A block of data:
-------

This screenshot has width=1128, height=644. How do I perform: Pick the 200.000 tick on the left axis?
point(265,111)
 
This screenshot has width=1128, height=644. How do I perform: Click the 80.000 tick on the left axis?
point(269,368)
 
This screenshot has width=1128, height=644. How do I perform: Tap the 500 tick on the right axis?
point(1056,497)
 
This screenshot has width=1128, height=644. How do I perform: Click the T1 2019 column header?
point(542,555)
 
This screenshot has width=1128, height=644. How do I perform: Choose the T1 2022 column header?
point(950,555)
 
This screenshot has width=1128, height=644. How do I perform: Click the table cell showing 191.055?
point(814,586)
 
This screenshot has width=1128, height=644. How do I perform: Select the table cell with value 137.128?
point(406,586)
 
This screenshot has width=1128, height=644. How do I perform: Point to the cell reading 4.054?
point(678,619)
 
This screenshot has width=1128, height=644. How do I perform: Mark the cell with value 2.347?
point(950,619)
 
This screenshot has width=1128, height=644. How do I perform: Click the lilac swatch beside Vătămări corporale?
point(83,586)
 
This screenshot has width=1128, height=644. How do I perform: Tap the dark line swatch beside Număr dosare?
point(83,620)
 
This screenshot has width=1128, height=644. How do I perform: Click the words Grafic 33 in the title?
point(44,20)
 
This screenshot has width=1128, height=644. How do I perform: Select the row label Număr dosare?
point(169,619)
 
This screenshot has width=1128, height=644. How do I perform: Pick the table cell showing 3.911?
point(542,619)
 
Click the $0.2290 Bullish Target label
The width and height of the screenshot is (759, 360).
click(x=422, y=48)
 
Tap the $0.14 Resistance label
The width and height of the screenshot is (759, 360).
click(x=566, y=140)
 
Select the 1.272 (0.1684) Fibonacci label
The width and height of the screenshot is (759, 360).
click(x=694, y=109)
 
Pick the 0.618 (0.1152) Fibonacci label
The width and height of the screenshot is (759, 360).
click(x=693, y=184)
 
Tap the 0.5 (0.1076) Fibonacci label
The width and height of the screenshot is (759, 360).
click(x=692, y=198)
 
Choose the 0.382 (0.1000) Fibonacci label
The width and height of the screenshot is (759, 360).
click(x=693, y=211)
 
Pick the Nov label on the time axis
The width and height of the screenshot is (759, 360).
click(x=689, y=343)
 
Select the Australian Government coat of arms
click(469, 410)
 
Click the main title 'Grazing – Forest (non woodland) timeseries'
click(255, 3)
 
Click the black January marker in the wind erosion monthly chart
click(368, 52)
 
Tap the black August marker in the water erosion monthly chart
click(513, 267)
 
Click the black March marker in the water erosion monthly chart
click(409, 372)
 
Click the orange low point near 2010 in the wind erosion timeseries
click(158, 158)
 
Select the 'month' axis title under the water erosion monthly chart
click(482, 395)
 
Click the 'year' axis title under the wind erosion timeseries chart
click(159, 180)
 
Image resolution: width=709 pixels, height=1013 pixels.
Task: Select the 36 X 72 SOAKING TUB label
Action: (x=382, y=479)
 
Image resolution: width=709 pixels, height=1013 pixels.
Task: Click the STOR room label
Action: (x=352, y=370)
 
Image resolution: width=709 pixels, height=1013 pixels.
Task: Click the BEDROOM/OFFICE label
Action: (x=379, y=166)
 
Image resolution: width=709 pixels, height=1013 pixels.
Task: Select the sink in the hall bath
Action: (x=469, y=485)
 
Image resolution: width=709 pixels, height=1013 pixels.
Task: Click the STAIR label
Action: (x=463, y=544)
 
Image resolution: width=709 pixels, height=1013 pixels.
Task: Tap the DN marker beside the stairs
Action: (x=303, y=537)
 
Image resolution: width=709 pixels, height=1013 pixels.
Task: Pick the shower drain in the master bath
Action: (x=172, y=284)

-------

[Work to do]: Pick out every line in the records that contains the string "cell" and copy each one. Case counts.

[Completed exercise]:
This screenshot has width=1128, height=644. How do I perform: Click the table cell showing 191.055?
This screenshot has width=1128, height=644. How do I perform: Select the table cell with value 137.128?
This screenshot has width=1128, height=644. How do I perform: Point to the cell reading 4.054?
This screenshot has width=1128, height=644. How do I perform: Mark the cell with value 2.347?
This screenshot has width=1128, height=644. How do I perform: Pick the table cell showing 3.911?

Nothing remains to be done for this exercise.